In one case, the Fish and Wildlife Service was trying to identify which counties should be included in the critical habitat designed as important for the survival of the vernal pool species. These are plants and animals that rely on the seasonal wetlands once common throughout the Central Valley.While MacDonald has received most of the negative attention surrounding the Bush administration's endangered species policies, it seems to me that she was implementing the preferences of people higher up in the administration. It is notable that, even after she left the department in May 2007, the US Fish and Wildlife Service still has not designated any more species under the Endangered Species Act, despite ample evidence of species needing protection. The last year has also seen the publication of rules weakening the Endangered Species Act. Of course, the king meddler in endangered species decisions is Dick Cheney himself. MacDonald is simply one aspect of a blighted administration.
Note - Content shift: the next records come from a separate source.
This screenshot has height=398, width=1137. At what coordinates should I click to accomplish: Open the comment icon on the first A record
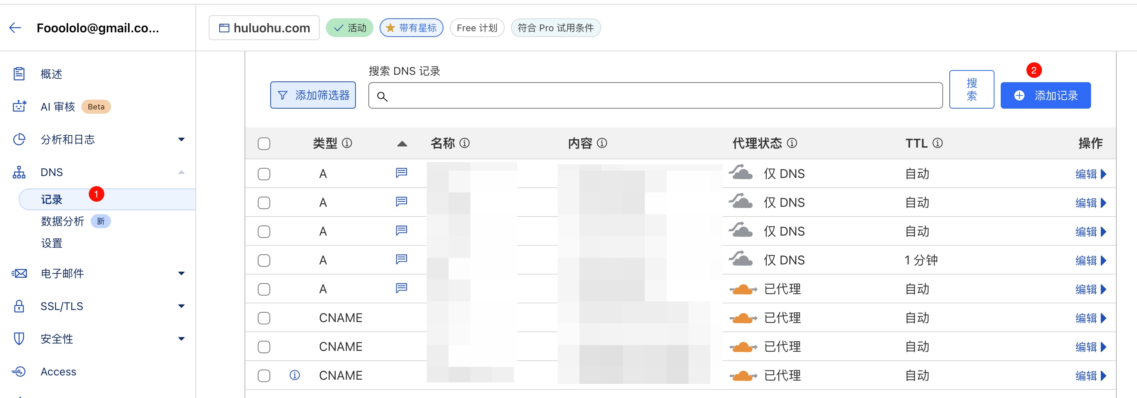(401, 173)
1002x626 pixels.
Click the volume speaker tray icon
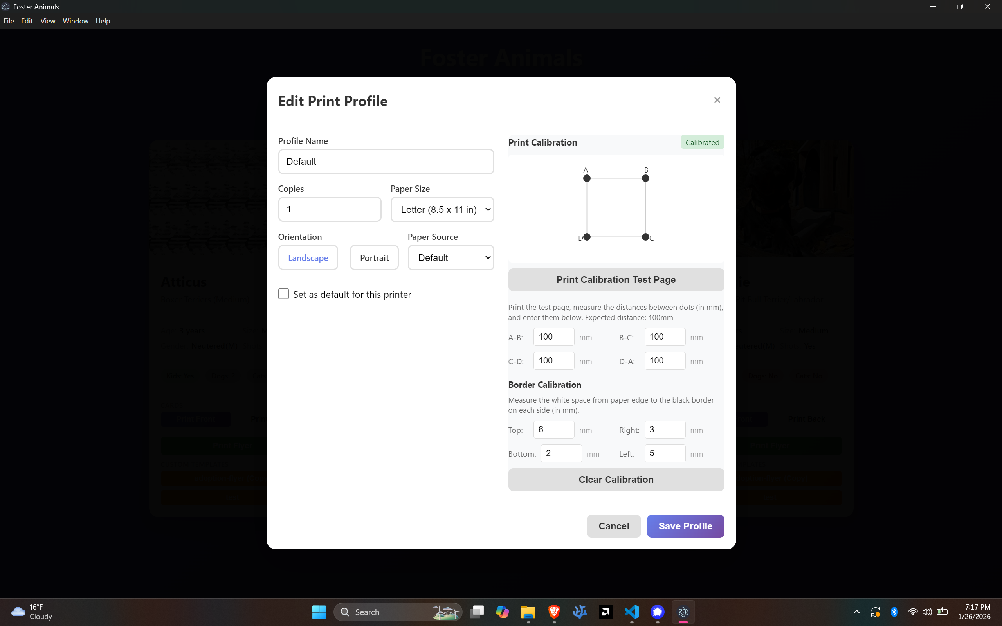coord(927,612)
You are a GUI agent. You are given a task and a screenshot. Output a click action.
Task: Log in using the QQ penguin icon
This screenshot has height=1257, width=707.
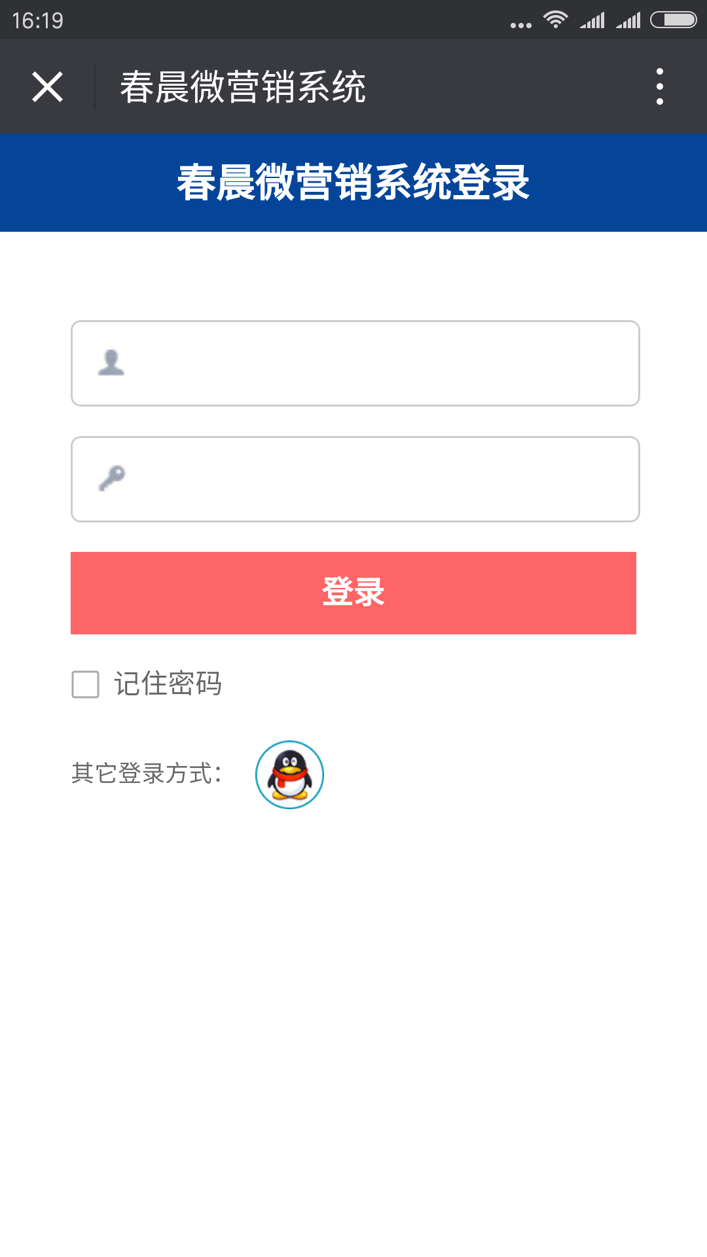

MacDonald directed that "huge chunks of critical habitat" be excluded, based on the apparent economic impact.
"MacDonald made math errors of an order of magnitude that led to the exclusion of critical habitat based on the erroneous calculations," one Fish and Wildlife Service official told investigators.
The vernal pool critical habitat errors led to the Fish and Wildlife Service being sued. The agency lost, was forced to pay attorneys fees and had to spend several hundred thousand dollars doing the work all over again, investigators noted.
"MacDonald's zeal to foster her agenda caused significant harm to the integrity of the Endangered Species Act decision-making process," investigators concluded. "Moreover, her actions resulted in the untold waste of hundreds of thousands of taxpayer dollars in unnecessary litigation."